The task →
Everything from the line with "Go to the Enterprise page" to the last line of the listing must be retyped exactly, both ends included, with the pictures dropped.

Record extracts Block Start

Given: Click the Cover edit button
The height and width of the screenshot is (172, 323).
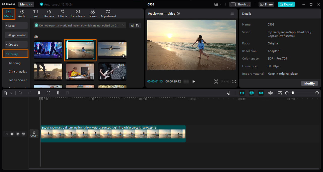Looking at the screenshot, I should pos(34,134).
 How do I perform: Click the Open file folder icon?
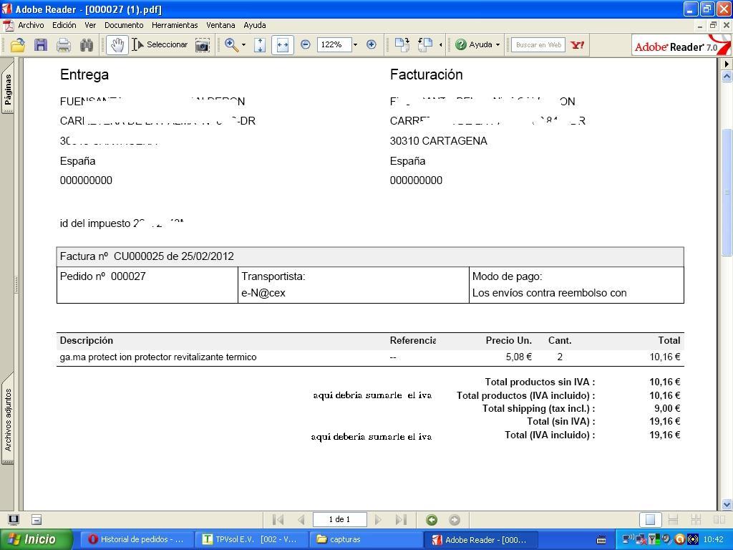tap(18, 45)
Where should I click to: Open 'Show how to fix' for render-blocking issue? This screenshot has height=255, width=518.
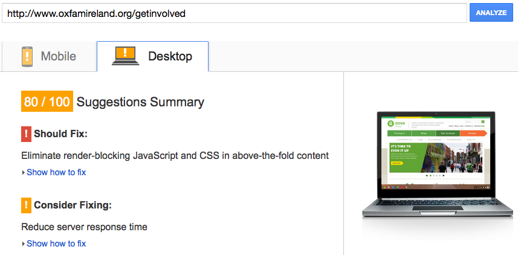tap(56, 172)
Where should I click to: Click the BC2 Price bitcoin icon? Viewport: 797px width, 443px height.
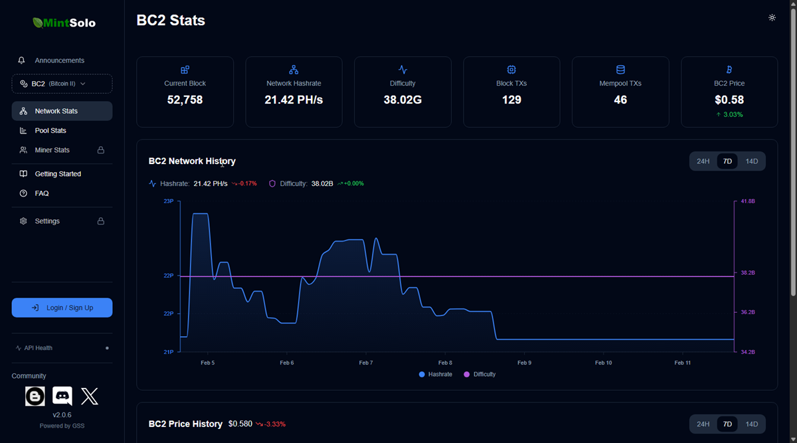[729, 70]
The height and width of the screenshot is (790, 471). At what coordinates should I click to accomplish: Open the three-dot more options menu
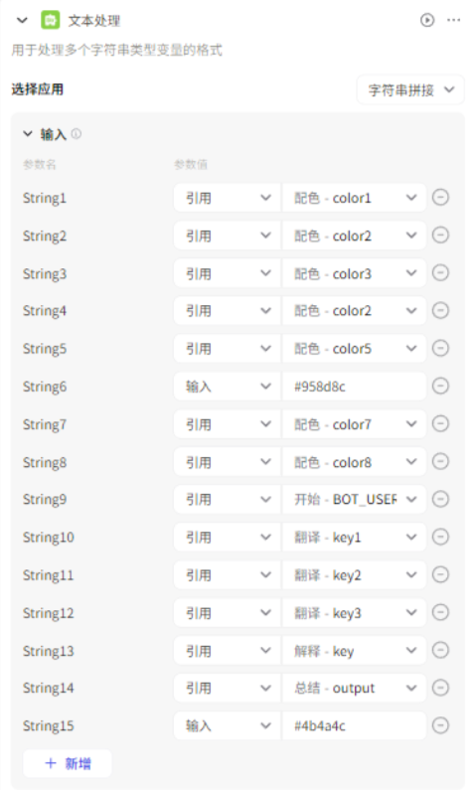click(453, 20)
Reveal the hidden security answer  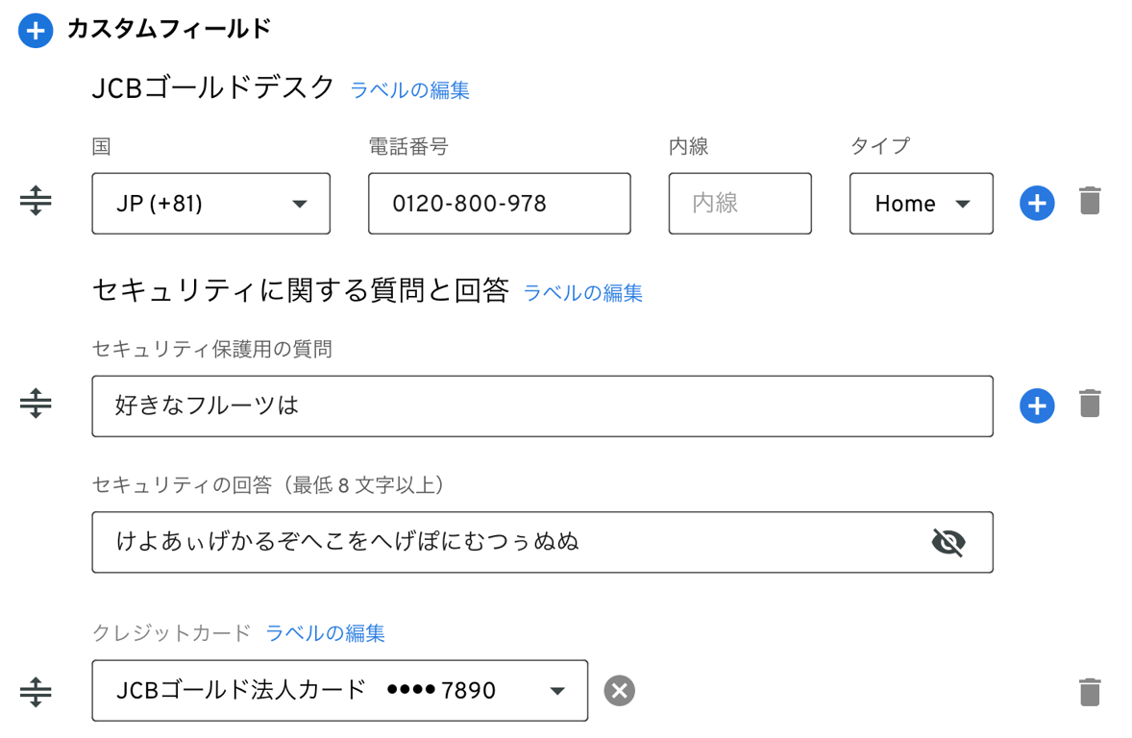pyautogui.click(x=947, y=542)
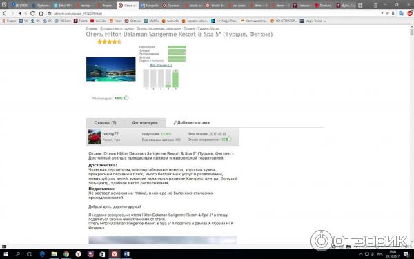This screenshot has width=414, height=259.
Task: Open the hotel pool photo thumbnail
Action: tap(111, 69)
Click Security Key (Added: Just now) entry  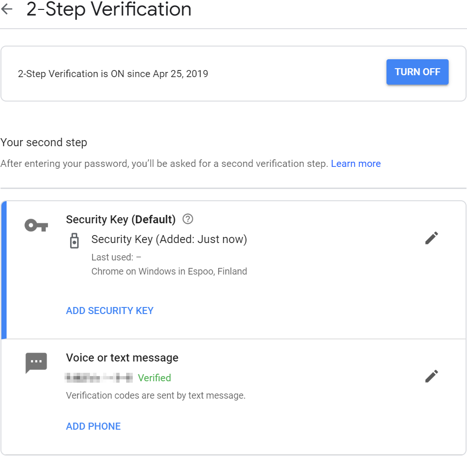(169, 239)
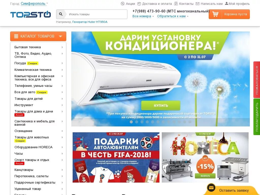This screenshot has width=260, height=195.
Task: Click the Генератор Huter HT950A example link
Action: (x=90, y=22)
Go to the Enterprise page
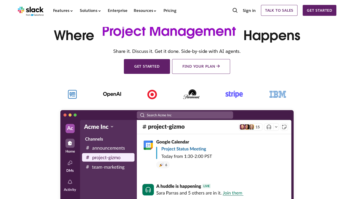The width and height of the screenshot is (354, 199). point(117,11)
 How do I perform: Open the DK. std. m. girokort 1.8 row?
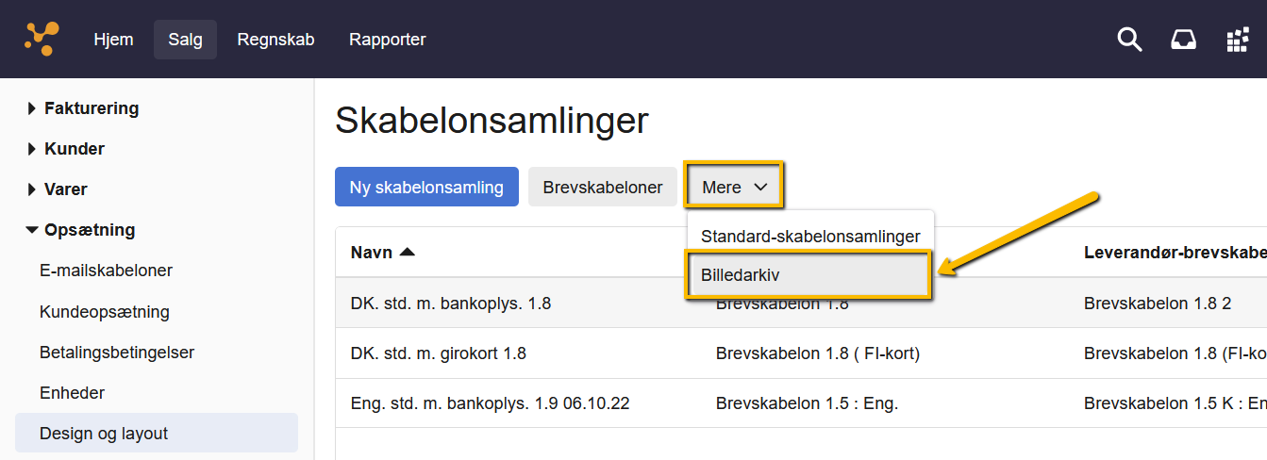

Record extracts Block End

Your solution →
Go to the Enterprise page
The width and height of the screenshot is (354, 199). point(117,11)
 How do I perform: Open the DK. std. m. girokort 1.8 row?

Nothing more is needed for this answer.